*** EXERCISE DATA Section Begins ***

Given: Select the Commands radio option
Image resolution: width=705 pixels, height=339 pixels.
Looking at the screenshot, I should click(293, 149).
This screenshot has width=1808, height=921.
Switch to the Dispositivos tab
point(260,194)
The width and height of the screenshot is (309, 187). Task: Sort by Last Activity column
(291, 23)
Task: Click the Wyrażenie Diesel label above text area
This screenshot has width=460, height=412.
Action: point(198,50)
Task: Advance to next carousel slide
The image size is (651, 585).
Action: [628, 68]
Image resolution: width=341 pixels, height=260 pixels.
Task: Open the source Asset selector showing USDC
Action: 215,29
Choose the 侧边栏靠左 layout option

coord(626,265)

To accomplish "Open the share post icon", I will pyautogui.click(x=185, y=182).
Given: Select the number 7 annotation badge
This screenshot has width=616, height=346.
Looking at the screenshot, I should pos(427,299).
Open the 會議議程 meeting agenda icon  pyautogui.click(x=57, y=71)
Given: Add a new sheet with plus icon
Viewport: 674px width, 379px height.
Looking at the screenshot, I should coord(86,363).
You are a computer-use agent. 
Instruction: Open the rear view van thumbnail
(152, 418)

*** EXERCISE DATA Section Ends ***
*** EXERCISE DATA Section Begins ***

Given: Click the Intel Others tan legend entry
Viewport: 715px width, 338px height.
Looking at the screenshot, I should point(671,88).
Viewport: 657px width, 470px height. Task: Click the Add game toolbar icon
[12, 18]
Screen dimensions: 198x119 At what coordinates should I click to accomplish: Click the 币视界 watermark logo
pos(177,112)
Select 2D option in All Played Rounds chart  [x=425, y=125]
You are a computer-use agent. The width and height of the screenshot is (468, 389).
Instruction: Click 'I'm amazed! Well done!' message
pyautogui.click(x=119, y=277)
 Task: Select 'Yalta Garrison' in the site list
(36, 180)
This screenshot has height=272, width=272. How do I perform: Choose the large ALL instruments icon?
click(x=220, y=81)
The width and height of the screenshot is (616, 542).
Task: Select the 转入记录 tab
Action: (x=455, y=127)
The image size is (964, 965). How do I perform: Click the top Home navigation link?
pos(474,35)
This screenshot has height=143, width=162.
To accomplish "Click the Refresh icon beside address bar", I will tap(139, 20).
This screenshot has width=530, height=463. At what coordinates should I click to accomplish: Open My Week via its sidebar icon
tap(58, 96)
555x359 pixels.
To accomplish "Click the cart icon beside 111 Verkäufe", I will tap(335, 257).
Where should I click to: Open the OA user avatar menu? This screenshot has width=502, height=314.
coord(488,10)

*** EXERCISE DATA Section Ends ***
*** EXERCISE DATA Section Begins ***

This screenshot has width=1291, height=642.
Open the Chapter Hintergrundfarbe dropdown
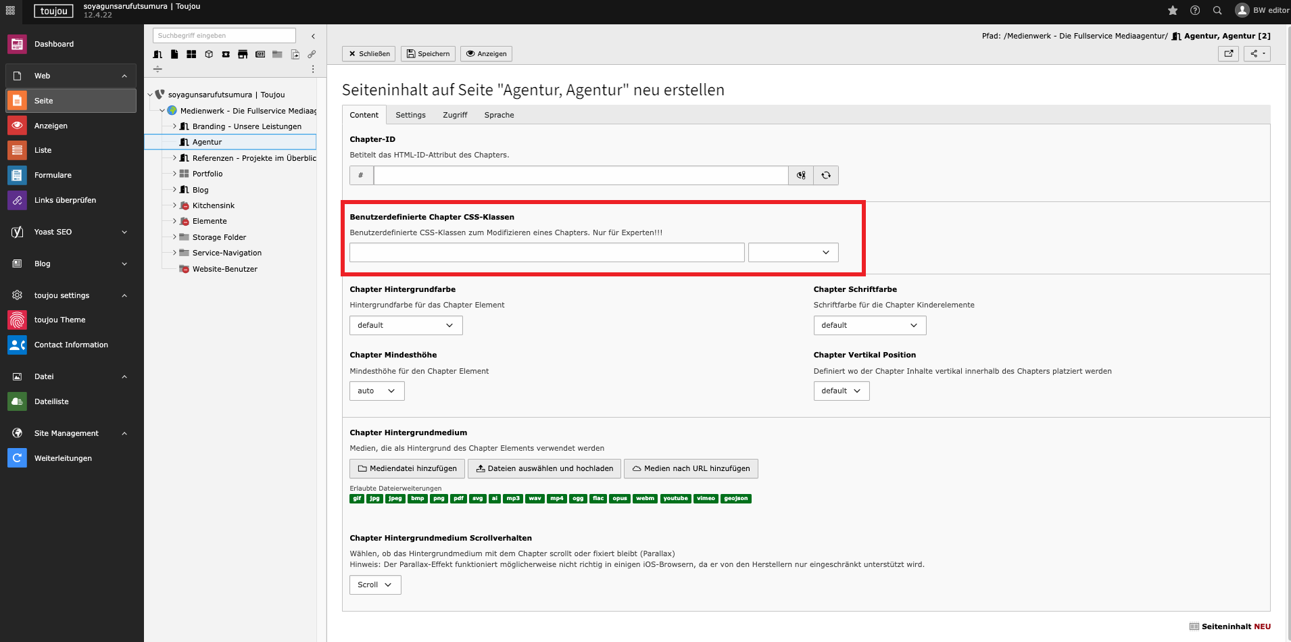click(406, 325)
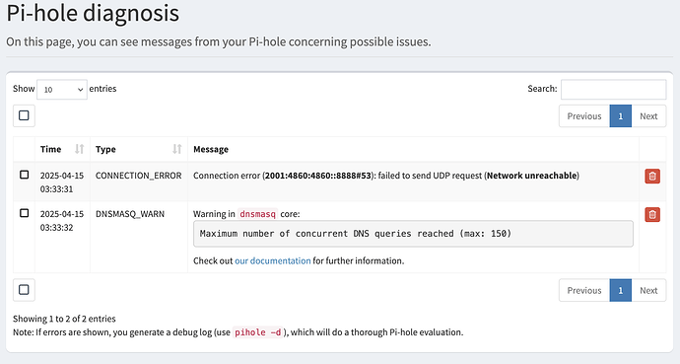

*** EXERCISE DATA Section Ends ***

**TASK TO CARRY OUT**
If a line in the records contains the word "beside", copy it.

**SOLUTION**
To accomplish "Click the Refresh icon beside address bar", I will tap(139, 20).
To accomplish "Click the cart icon beside 111 Verkäufe", I will tap(335, 257).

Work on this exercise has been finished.